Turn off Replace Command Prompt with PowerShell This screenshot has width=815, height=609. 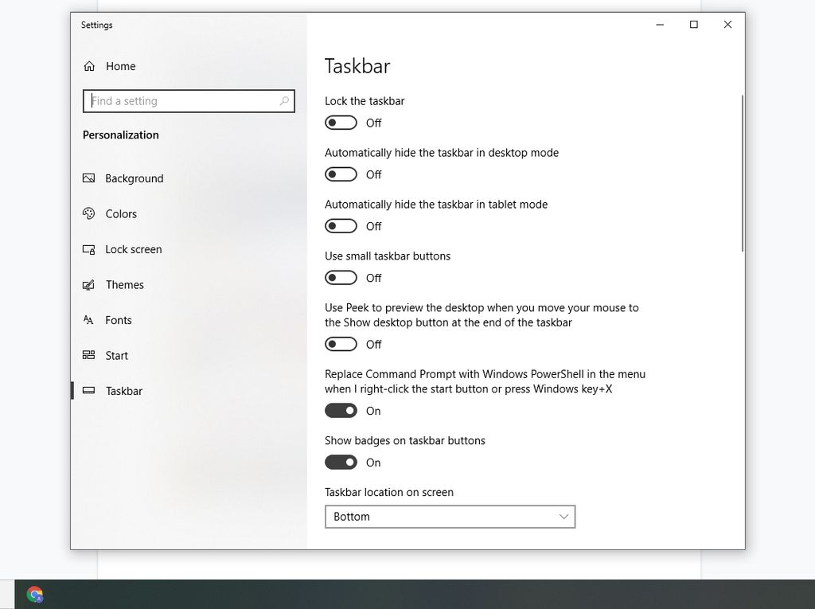(341, 410)
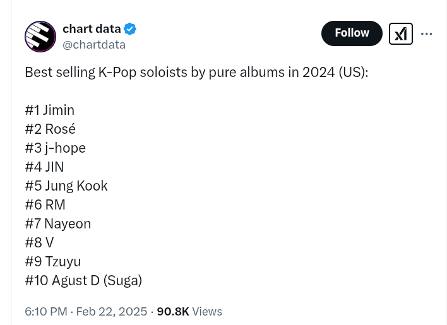Click the blue verified badge

[x=130, y=29]
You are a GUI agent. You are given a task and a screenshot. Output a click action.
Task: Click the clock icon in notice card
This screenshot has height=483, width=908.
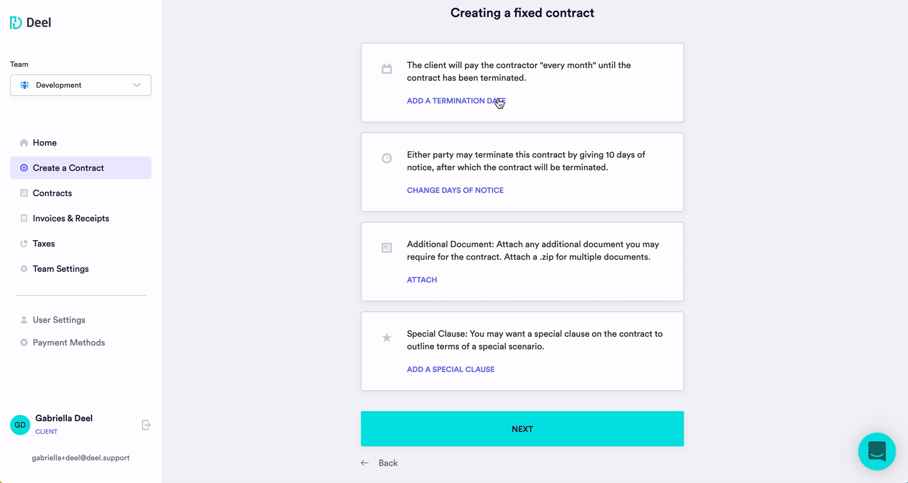(x=387, y=158)
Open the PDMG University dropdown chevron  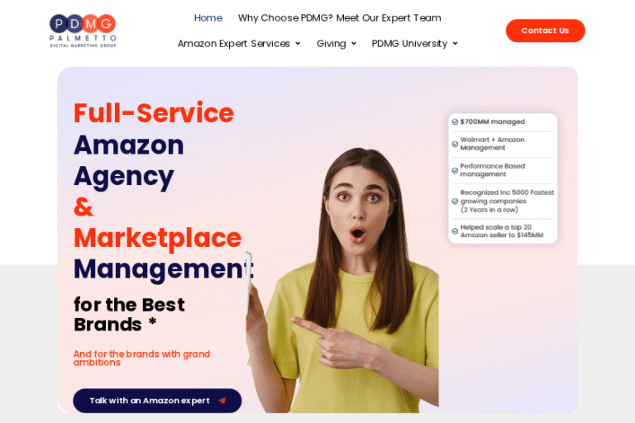pos(455,44)
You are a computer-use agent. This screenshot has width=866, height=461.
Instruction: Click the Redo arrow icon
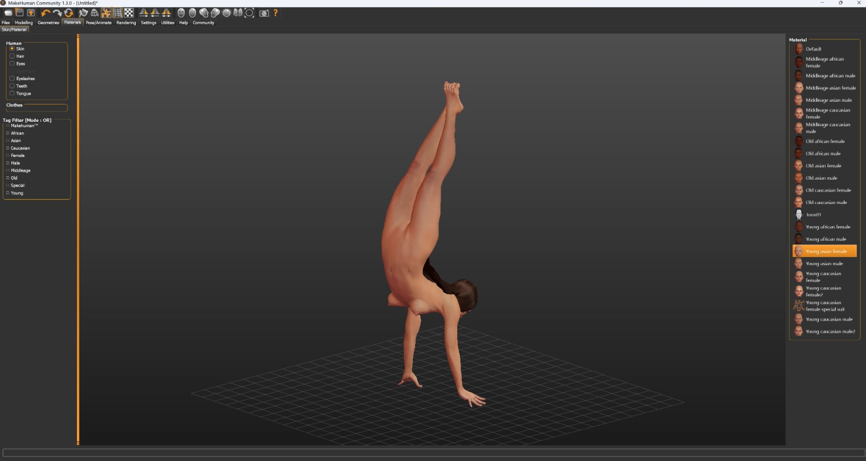pyautogui.click(x=57, y=13)
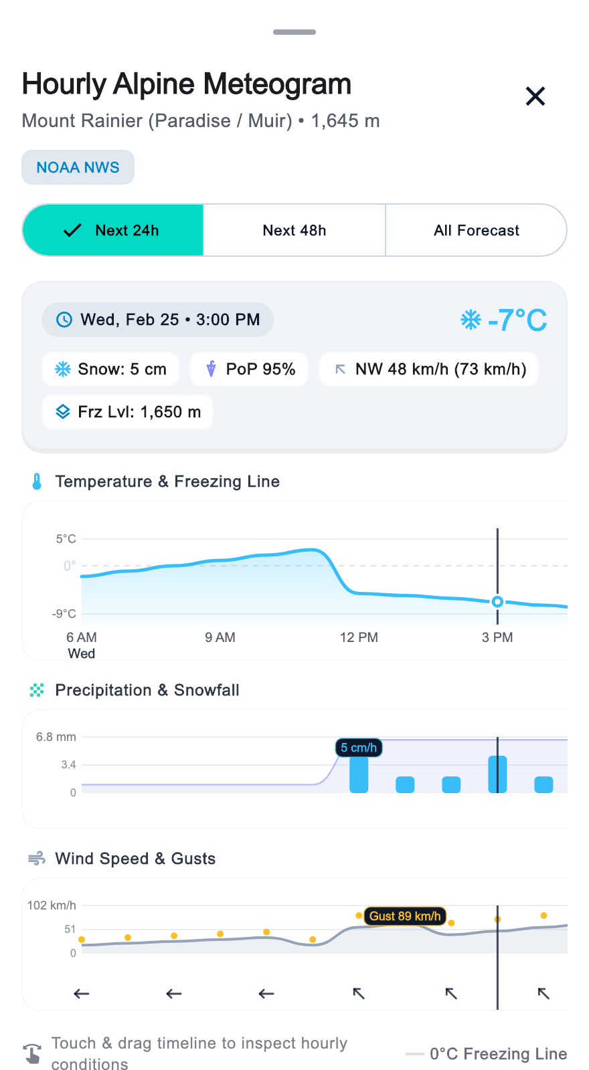Tap the Gust 89 km/h label
Image resolution: width=589 pixels, height=1070 pixels.
coord(405,916)
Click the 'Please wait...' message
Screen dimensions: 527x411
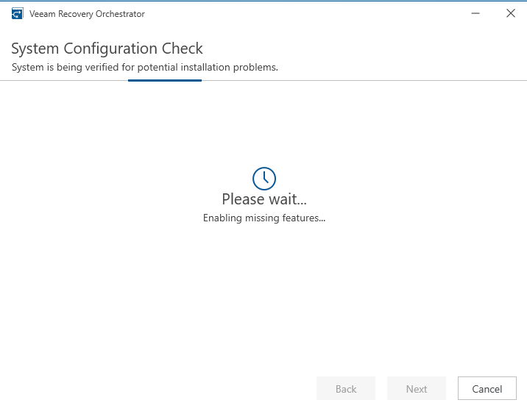pos(264,199)
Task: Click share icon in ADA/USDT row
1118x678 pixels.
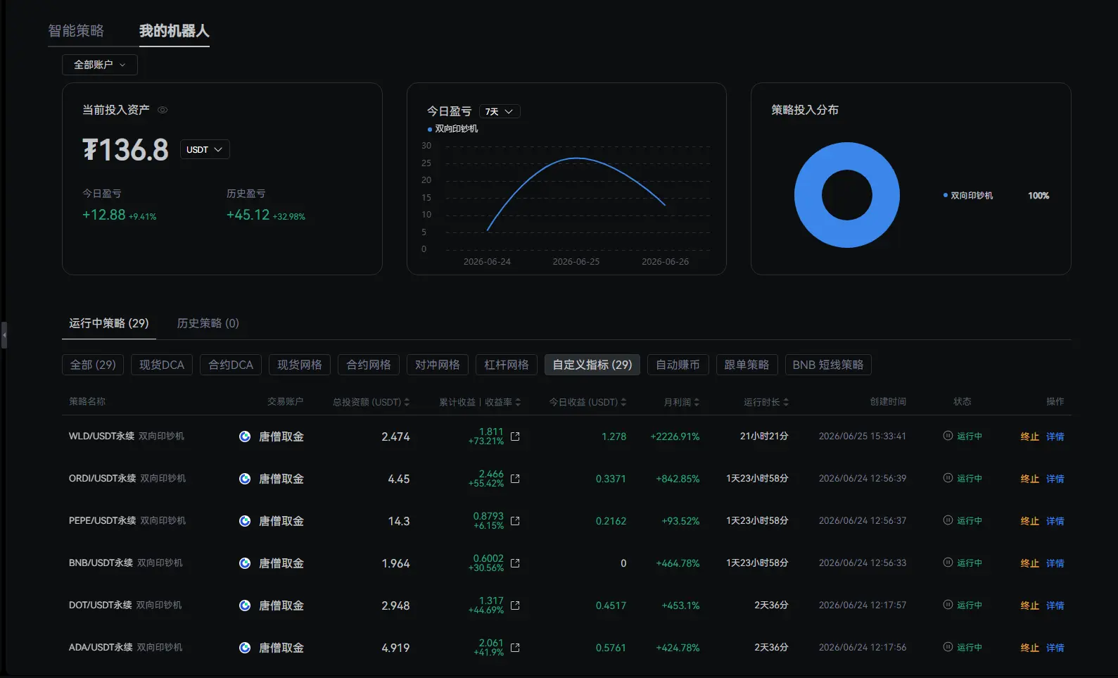Action: click(x=515, y=648)
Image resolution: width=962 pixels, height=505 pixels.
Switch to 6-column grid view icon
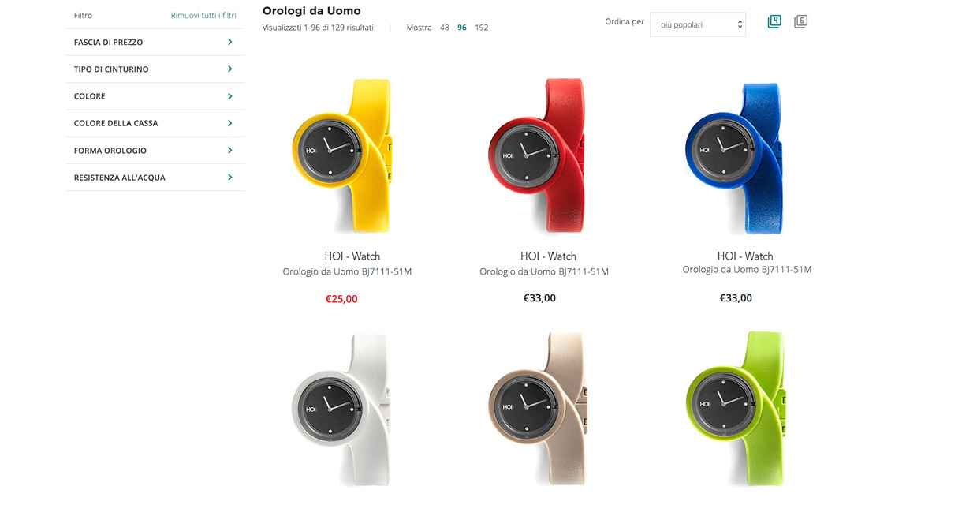[800, 22]
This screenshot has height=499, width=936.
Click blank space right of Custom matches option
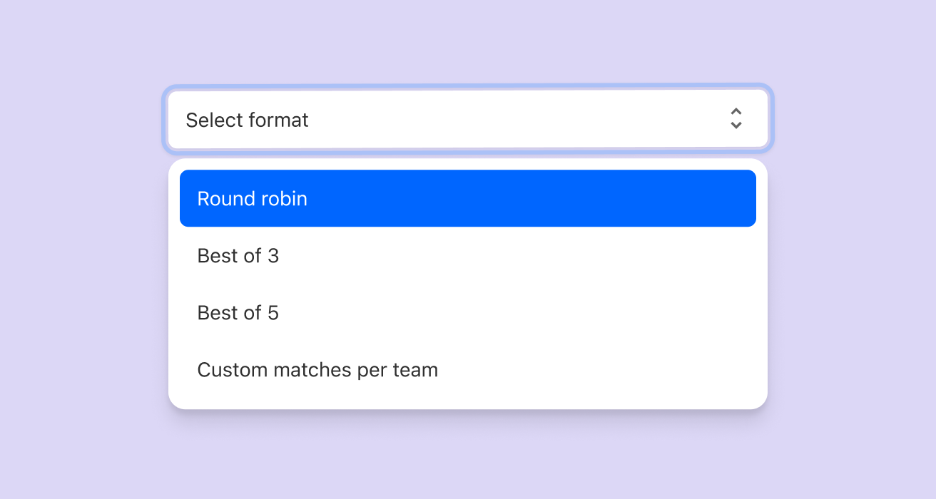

### Task objective
Give again, word for word, the line containing "Image resolution: width=962" and every line after it to the end of the records; leave out the pictures.

### Task response
Image resolution: width=962 pixels, height=505 pixels.
Switch to 6-column grid view icon
[800, 22]
This screenshot has height=499, width=936.
Click blank space right of Custom matches option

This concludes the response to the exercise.